Most of the things that happen suddenly are bad: a shooting, a terrorist attack, a scandal, a wildfire, a hurricane, an epidemic and a financial panic.
Journalists relish these events.
Why? Sensational stories attract eyeballs. Eyeballs attract advertisers. And advertisers are media’s bread and butter.
Progress, on the other hand, isn’t newsworthy because it tends to be slow and continuous.
For example, every day for the last 25 years, newspapers could have run the headline “130,000 People Escaped Extreme Poverty Yesterday.”
That’s a good thing.

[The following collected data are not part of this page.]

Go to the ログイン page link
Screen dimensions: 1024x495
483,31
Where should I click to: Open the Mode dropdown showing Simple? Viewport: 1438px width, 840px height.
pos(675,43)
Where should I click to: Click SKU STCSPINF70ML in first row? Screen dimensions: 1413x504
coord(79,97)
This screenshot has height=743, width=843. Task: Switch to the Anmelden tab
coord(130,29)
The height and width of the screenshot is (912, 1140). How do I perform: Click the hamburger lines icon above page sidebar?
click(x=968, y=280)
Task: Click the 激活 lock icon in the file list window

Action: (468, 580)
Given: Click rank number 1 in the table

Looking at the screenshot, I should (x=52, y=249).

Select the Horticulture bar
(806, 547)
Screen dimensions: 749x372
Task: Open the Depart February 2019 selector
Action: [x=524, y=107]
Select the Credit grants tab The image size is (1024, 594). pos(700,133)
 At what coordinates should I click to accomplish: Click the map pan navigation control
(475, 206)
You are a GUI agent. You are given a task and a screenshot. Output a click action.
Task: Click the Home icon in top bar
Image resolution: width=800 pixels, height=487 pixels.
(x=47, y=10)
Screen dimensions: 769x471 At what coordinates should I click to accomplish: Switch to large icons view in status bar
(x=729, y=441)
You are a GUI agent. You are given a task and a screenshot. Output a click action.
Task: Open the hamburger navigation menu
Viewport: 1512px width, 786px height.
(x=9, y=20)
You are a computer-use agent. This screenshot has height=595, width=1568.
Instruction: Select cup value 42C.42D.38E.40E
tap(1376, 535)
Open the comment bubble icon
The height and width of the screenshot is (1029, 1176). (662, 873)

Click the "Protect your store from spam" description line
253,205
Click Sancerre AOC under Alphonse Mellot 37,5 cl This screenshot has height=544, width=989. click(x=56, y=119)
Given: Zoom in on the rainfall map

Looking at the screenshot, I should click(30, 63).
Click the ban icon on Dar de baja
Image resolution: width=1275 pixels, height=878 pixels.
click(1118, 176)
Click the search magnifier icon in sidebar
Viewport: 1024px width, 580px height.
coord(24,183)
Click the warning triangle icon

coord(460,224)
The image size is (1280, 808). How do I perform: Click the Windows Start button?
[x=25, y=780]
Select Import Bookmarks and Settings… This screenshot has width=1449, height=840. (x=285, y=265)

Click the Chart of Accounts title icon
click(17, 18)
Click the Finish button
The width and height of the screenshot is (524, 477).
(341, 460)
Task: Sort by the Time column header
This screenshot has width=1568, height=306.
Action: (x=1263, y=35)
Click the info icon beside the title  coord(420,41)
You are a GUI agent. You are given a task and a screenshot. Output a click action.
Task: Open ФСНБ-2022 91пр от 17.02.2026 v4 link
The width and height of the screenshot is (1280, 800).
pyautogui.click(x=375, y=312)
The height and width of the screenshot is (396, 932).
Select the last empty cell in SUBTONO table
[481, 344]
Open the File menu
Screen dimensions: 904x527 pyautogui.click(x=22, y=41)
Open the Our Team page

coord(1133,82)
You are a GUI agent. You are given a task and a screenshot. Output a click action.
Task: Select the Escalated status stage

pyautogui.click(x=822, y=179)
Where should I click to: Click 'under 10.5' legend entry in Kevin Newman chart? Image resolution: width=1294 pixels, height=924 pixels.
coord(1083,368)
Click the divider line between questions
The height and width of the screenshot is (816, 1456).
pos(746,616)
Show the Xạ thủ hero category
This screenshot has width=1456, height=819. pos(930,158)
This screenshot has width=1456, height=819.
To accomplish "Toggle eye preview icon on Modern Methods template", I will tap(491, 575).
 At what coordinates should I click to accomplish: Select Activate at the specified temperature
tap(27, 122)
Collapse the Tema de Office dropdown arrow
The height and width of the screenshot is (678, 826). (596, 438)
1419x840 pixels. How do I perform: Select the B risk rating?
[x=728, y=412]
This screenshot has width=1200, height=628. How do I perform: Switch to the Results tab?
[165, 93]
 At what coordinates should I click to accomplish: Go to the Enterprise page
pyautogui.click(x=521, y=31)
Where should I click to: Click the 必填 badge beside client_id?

But it isn’t news.
Therefore it doesn’t get reported – and most mistakenly believe that global poverty is getting worse.
Why do these things matter?
Because to be a successful investor, you have to maintain some optimism about the future.
Otherwise, why risk your hard-earned capital?
Too many investors forgo opportunities because they don’t appreciate – or even recognize – the vast improvements taking place in our quality of life.
Last month Gallup asked, as it does every month, “In general, are you satisfied or dissatisfied with the way things are going in the U.S.?”
Only 36% of respondents said satisfied, even though the nation is at peace. Joblessness is at a half-century low. Wages are rising at the fastest pace in more than a decade – and climbing fastest for low-income workers.
American life expectancy has never been longer. Living standards have never been higher. Educational attainment has never been greater.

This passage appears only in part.